[Begin RECORDS SHOWN]

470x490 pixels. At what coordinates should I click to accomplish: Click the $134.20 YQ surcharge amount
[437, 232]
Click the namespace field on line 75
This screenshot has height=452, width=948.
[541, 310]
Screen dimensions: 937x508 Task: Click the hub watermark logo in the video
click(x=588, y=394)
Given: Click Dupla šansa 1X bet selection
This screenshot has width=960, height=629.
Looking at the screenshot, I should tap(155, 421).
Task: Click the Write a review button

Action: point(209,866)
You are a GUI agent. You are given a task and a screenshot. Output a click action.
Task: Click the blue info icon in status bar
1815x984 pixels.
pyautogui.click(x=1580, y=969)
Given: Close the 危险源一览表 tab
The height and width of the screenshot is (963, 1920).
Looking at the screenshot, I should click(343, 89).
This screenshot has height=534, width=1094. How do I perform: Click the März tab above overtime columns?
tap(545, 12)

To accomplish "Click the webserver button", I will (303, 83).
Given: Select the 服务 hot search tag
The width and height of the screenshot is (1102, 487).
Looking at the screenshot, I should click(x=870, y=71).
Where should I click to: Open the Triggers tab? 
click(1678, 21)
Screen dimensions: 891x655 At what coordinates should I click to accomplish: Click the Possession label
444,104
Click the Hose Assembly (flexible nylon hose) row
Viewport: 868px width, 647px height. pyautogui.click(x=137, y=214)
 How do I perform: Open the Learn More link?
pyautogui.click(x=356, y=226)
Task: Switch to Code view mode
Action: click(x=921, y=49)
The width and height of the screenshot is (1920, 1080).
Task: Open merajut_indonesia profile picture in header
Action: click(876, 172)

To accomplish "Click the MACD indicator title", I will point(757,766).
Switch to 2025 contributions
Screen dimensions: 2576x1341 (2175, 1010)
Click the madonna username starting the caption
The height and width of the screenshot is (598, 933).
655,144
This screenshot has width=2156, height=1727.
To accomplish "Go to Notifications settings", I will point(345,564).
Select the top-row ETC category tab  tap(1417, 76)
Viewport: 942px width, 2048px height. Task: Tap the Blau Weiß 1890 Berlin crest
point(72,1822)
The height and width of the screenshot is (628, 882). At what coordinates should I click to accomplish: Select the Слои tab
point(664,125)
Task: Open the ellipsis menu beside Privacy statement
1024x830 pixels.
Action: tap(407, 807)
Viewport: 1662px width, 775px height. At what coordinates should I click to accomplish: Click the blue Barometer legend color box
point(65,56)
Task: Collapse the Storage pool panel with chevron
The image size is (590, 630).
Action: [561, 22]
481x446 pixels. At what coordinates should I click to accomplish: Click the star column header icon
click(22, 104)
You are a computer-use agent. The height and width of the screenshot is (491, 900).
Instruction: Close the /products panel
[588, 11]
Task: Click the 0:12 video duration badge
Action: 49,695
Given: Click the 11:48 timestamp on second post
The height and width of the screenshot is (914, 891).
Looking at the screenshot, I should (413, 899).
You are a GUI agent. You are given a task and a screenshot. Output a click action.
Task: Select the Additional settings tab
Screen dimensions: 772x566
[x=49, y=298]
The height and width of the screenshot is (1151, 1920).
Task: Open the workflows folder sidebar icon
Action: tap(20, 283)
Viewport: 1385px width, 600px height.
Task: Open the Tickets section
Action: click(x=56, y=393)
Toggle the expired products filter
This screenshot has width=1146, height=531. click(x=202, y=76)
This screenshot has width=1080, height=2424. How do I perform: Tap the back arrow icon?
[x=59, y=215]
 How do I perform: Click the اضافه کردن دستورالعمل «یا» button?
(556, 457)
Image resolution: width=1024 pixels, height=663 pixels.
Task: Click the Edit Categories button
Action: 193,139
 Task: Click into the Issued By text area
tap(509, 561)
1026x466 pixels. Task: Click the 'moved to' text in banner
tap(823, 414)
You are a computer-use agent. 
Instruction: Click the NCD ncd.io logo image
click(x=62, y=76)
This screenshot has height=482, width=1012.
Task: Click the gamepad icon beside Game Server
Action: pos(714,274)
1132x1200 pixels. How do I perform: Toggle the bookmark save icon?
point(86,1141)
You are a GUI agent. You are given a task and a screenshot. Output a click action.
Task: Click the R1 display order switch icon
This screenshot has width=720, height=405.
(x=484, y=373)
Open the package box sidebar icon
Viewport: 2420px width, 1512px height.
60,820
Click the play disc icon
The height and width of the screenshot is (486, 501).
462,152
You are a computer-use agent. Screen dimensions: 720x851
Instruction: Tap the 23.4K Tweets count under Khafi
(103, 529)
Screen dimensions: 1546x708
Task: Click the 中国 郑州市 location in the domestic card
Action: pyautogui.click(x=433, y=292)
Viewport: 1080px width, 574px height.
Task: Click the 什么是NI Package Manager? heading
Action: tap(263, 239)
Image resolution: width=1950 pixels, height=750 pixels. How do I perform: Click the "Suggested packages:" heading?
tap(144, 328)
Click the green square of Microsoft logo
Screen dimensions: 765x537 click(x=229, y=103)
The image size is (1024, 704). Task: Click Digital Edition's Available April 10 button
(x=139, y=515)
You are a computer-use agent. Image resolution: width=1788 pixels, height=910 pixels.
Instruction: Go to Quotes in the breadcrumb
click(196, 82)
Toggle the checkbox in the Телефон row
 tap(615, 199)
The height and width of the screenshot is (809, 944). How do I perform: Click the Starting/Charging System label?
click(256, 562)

[End RECORDS SHOWN]

Pull out every line of the listing above that contains the word "heading", matching case exactly.

* THE RESPONSE:
Task: Click the 什么是NI Package Manager? heading
Image resolution: width=1950 pixels, height=750 pixels. How do I perform: Click the "Suggested packages:" heading?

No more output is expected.